RDD persistence helps you to save the frequently-used RDDs or the output for future uses. By storing the intermediate RDDs or output in the cluster, you prevent the repeated task of evaluating the same results again and again. This helps in the efficient management of time and resources available.

There are two ways to persist RDDs in Spark:
- cache( )
- persist( )

The cache( ) method is used when you want to store all the data in the in-memory. This helps in speeding up your queries as the RDD is readily available in the memory for use.

However, the in-memory storage is limited and different tasks running over the cluster may require separate storage or computing space within the in-memory. This issue is resolved by the persist( ) method. This method allows you to store the intermediate RDDs over both, disk and in-memory storage.
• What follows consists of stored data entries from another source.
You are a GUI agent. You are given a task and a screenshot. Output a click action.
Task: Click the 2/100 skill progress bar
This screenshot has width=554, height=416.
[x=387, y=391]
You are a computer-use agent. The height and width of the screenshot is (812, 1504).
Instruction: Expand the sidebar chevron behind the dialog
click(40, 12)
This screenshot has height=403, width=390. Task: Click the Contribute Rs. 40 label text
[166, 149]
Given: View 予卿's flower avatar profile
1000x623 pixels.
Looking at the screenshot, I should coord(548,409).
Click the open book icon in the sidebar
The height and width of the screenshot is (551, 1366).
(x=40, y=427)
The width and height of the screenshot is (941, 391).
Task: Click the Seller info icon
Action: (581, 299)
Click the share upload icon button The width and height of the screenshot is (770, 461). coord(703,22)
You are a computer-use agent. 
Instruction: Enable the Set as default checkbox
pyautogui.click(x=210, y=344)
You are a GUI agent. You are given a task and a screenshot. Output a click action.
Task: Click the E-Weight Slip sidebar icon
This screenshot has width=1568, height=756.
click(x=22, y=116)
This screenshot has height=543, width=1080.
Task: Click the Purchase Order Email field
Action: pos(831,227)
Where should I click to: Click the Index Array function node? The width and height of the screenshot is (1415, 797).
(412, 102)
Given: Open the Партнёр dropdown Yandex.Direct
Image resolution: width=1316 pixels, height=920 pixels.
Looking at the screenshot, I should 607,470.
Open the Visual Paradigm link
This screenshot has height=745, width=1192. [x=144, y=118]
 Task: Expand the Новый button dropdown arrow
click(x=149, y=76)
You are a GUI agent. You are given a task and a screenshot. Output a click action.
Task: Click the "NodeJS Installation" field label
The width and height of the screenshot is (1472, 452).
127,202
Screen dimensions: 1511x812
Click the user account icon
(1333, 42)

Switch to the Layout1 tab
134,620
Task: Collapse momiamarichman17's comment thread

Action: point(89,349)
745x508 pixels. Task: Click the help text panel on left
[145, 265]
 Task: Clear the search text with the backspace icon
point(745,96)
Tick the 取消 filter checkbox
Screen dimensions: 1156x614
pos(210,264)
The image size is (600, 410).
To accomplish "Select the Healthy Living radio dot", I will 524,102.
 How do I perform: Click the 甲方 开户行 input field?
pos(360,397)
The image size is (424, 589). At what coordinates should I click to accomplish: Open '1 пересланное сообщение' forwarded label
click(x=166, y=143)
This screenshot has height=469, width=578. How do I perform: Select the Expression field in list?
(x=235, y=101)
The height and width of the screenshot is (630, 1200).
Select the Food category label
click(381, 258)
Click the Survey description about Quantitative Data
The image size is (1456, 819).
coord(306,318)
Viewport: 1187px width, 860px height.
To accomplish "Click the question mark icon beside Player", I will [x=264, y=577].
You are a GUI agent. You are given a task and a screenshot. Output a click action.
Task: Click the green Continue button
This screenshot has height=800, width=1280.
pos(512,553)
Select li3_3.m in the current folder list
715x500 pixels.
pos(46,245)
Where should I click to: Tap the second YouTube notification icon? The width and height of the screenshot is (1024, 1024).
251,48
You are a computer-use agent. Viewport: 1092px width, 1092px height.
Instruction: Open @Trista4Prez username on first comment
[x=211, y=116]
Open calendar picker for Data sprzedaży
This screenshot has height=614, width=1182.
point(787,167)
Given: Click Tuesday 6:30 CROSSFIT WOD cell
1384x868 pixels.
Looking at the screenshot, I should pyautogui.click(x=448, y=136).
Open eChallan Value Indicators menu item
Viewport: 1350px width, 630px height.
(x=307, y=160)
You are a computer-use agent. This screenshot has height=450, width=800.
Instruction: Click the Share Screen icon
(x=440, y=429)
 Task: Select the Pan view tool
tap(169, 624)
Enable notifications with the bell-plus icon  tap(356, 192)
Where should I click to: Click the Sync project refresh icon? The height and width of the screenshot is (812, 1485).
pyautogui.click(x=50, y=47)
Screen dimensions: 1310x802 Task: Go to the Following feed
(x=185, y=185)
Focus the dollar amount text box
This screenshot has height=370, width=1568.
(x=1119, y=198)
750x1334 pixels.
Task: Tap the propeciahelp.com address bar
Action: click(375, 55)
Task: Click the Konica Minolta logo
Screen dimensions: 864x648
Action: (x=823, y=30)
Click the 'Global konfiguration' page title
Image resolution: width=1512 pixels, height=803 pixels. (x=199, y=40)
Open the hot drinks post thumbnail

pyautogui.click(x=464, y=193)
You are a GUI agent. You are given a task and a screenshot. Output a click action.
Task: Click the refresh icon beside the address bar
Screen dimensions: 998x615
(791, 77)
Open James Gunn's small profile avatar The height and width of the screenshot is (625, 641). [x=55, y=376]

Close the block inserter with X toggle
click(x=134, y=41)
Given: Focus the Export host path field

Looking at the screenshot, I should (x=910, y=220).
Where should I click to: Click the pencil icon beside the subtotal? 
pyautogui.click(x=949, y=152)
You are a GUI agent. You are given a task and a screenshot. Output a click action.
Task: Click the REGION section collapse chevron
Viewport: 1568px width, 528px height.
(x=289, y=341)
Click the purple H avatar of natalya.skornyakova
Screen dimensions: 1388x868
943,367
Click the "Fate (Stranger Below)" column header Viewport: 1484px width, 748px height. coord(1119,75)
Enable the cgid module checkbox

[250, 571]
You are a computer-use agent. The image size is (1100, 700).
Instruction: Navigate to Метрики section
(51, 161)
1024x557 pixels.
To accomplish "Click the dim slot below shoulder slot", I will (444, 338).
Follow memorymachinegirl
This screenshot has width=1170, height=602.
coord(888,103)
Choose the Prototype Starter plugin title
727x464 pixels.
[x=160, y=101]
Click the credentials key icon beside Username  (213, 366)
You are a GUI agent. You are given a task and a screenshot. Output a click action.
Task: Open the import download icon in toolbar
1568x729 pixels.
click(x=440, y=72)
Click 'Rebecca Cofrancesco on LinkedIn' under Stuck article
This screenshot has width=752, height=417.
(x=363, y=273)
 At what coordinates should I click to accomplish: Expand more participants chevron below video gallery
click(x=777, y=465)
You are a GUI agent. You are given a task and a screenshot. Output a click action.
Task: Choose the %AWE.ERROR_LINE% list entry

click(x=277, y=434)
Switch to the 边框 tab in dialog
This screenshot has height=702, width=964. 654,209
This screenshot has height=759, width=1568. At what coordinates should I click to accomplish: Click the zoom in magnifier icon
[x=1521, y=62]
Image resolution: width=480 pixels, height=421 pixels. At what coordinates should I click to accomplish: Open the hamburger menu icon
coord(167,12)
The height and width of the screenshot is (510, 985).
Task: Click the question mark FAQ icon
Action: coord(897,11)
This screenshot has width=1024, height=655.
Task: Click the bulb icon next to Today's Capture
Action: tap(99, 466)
There are four different storage levels available in the persist( ) method:

- MEMORY_ONLY
- MEMORY_AND_DISK
- DISK_ONLY
- OFF_HEAP

In [None]:
# loading SparkContext and SparkConf from PySpark

from pyspark import SparkConf,SparkContext

# loading PySpark for cache() and persist()
import pyspark

conf = SparkConf().setMaster("YARN").setAppName("RDD Persistence") 
sc = SparkContext().getOrCreate(conf = conf)

In [None]:
# loading data in a RDD
text=sc.textFile("/common_folder/pyspark_data/Bike-Sharing-Dataset/*.csv")
text.take(5)

In [None]:
# caching the data in memory
text.cache()

In [None]:
# unpersisting the data from memory
text.unpersist()

In [None]:
# persisting the data in disk
text.persist(pyspark.StorageLevel.DISK_ONLY)

In [None]:
# unpersisting the data from memory
text.unpersist()